-- start SELECTED EXCERPT --
Life Cycle Assessment, Part 1.

Originally posted 22nd October 2022.

3.5 minute read

In the last blog-post I looked at ways of comparing the embodied carbon of different materials (https://www.sustainablebuildconsultancy.com/blog/embodiedcarbon).

This post applies that to the lifespan of a building, giving an explanation of life cycle assessment, looking at what it includes, how, and why it’s important.

In the next post I discuss a worked example of using life cycle assessment to compare the differing impacts of different options; you can read one here: www.sustainablebuildconsultancy.com/blog/lca2

I’m not an expert in life-cycle assessment, or embodied carbon (full life-cycle assessment is a specialist job). I have a professional and personal interest in both, and they are essential tools in assessing materials and projects to assist clients. Please do comment if I’ve got anything wrong.

What do embodied carbon calculations miss?

There are various metrics that can be used to compare embodied carbon but they all come up against the problem that different materials are used in different quantities and different volumes. Some insulation materials might have very high embodied carbon per kilogram, but they’re so light that you only use half the amount in kilos compared to a heavier material with lower embodied carbon.

All the figures in the previous blog only included the carbon impact of cradle to gate emissions - those from extraction of raw materials up to the finished product leaving a factory. That ignores three significant factors:

  1. Transport emissions between factory and building site.
    Bulk transport remains almost exclusively fossil-fuelled. The further materials travel - the higher the embodied carbon. Also the heavier the material - the more fuel is needed to move it. Bulkier materials take up more space on a lorry/ship.

  2. End of life.
    Various emissions and energy uses result from the end of a building’s life: deconstruction/demolition requires energy and fuel, as does the transport of materials away from the site (so as above, heavier, bulkier materials require more fuel and cause more carbon emissions). Recycling of materials can reduce end of life emissions. Some plant or timber based materials may be incinerated at this stage, which produces some energy but also more carbon emissions. Composting of bio-based materials also releases carbon, although there are other benefits.

  3. Frequency of replacement.
    Some building components may need to be replaced during the life of the building, such as windows or timber cladding. If they need replacing just once in the life of a building then the carbon and energy impact of those components is effectively doubled.

Embodied carbon calculations additionally ignore the crucial impact of operational energy and carbon emissions - those caused by use of a building (determined according to its energy-efficiency, the amount of heating or cooling, and the type of fuel used).

Life cycle assessment (LCA) accounts for all of this to calculate the total carbon emissions of a building, including materials, construction, operation, demolition and removal. It helps avoid potential pitfalls such as using materials with low embodied carbon to create a building with high operational carbon. It is an essential tool to ensure the overall carbon emissions of a building are as low as possible.
-- end SELECTED EXCERPT --
> **TASK SET**
• 1. Copy out the stretch of the life cycle assessment post from "This post applies" through "got anything wrong.".
• 2. Check each statement against the life cycle assessment post, answering yes or no and quoting the words that decide it: (a) The cradle to gate figures included transport emissions between factory and building site. (b) Bulk transport remains almost exclusively fossil-fuelled. (c) The writer claims to be an expert in life-cycle assessment.
• 3. Carry the life cycle assessment post on from its last sentence.
-- start RAW RECORDS --
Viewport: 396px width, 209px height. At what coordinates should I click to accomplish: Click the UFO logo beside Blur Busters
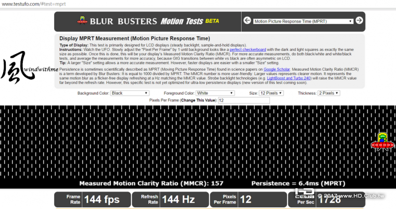point(81,21)
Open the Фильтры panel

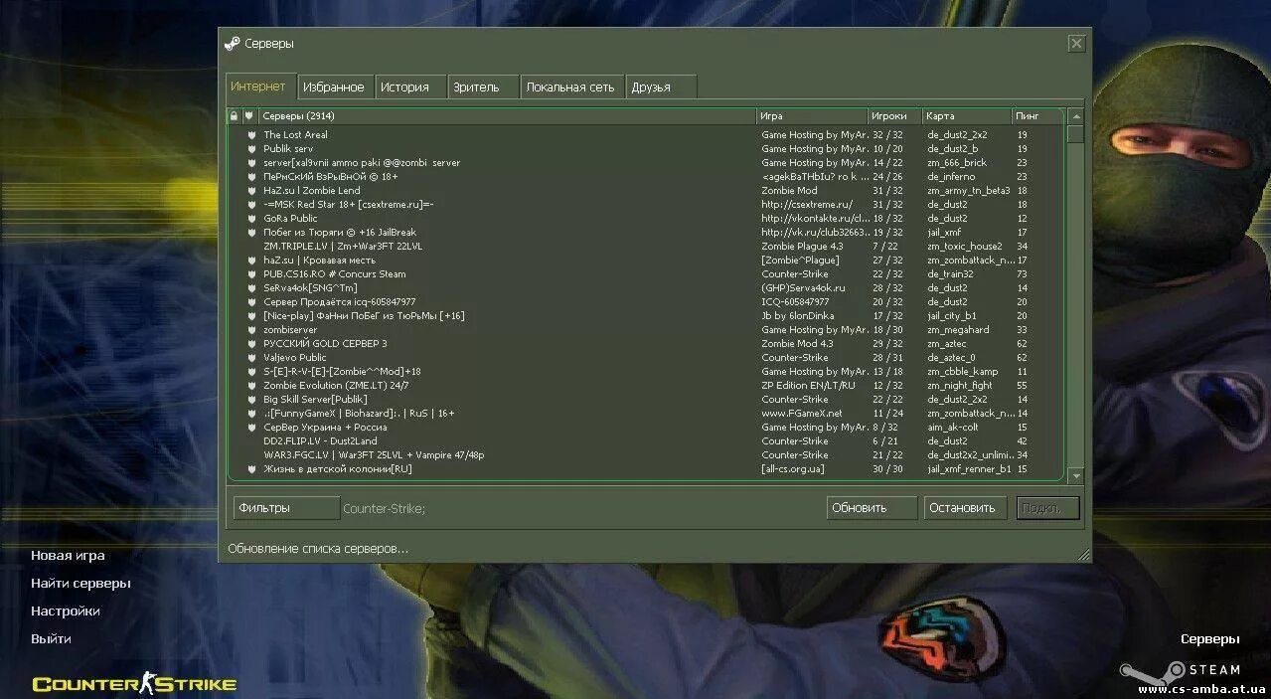[x=285, y=507]
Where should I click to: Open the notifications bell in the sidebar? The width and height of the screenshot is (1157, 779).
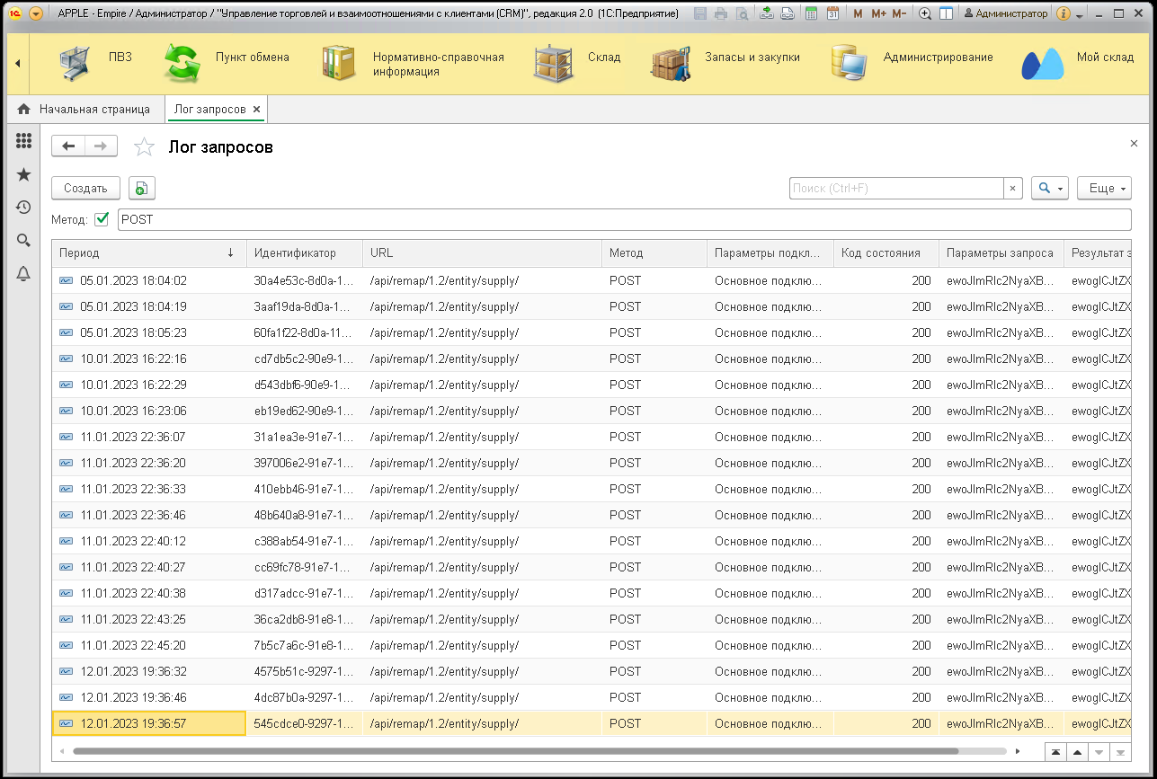click(24, 274)
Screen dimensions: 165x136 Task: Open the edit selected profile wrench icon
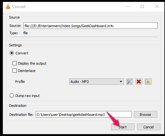(129, 82)
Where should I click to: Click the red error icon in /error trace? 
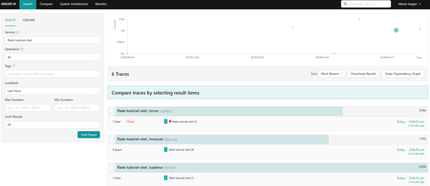[x=170, y=121]
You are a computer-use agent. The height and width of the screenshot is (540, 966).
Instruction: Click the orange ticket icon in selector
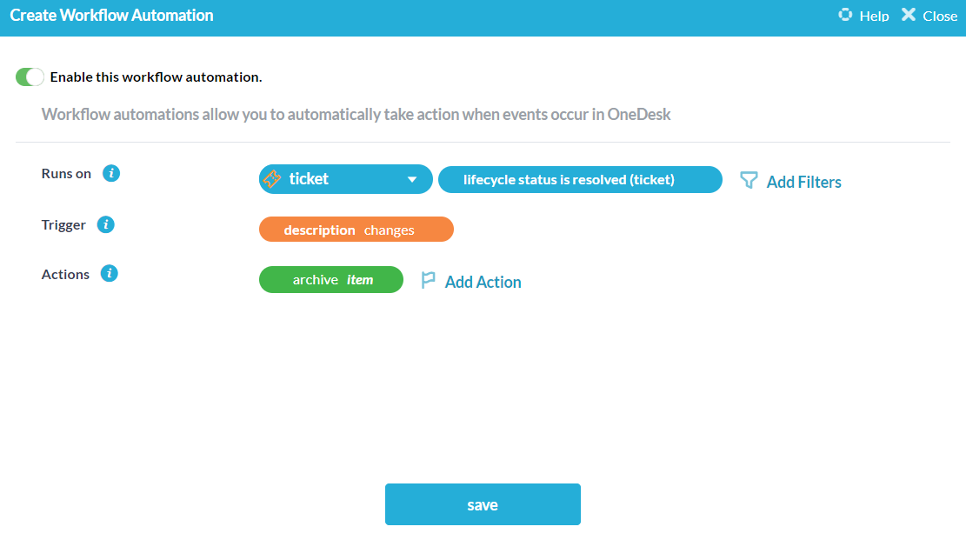pyautogui.click(x=272, y=179)
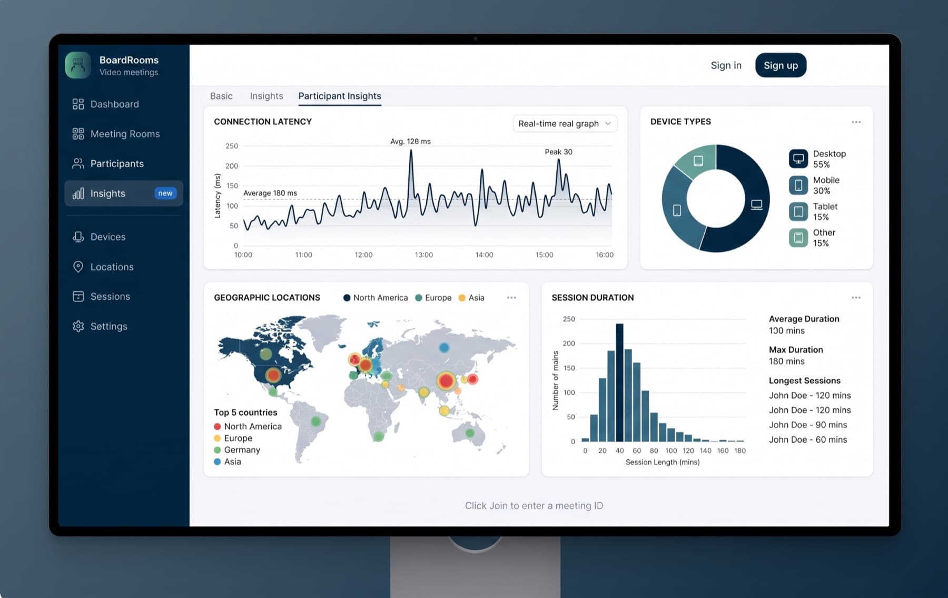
-- end RAW RECORDS --
> **RESPONSES TO THE EXERCISE**
• 1.
This post applies that to the lifespan of a building, giving an explanation of life cycle assessment, looking at what it includes, how, and why it’s important.

In the next post I discuss a worked example of using life cycle assessment to compare the differing impacts of different options; you can read one here: www.sustainablebuildconsultancy.com/blog/lca2

I’m not an expert in life-cycle assessment, or embodied carbon (full life-cycle assessment is a specialist job). I have a professional and personal interest in both, and they are essential tools in assessing materials and projects to assist clients. Please do comment if I’ve got anything wrong.

• 2.
(a) No: "only included the carbon impact of cradle to gate emissions - those from extraction of raw materials up to the finished product leaving a factory. That ignores three significant factors: 1. Transport emissions between factory and building site."
(b) Yes: "Bulk transport remains almost exclusively fossil-fuelled."
(c) No: "I’m not an expert in life-cycle assessment, or embodied carbon"

• 3.
Low carbon should not be seen as a substitute for low energy - even when low-carbon energy sources are used, it is important to reduce energy use as well, to ensure energy security. As more processes are electrified, minimising energy use ensures that electricity generation can continue to equal or outstrip demand. Well designed energy efficient buildings are also the most comfortable to be in, and the cheapest to run, so there are multiple wins from this approach.

Whole building Life Cycle Assessment (LCA)

Manually generating LCA data is an involved and laborious process, with much room for error and horrible amorphous spreadsheet dreams.

Thankfully there are a number of tools out there to simplify the process, such as PHRibbon or Open LCA. I’ve not used Open LCA, but have used the wonderful PHRibbon tool created by Tim Martell and the AECB. This plugs in to Passivhaus Planning Package (PHPP). PHRibbon cross-references quantities of all the materials used in a building and their densities against a list of carbon data derived from Environmental Product Declarations (EPDs) and the ICE database. It also accounts for replacement of components during a buildings lifespan.

It isn’t always possible to select the exact material used, but data can be manually added if needed - otherwise the closest match is selected. Clearly the more precise the selection - the more accurate the calculation will be.

Individual product EPDs give information on their life-cycle impact, broken down into the different stages of a product’s production, use, and disposal. As well as the global warming potential (GWP) (expressed as embodied carbon in CO₂e, accounting for the GWP of all gas emissions, converted to an equivalent amount of Carbon Dioxide) EPD’s include important information about resource depletion and ecological harm. These should always be minimised too, but I’m concentrating on carbon as it the overriding criteria.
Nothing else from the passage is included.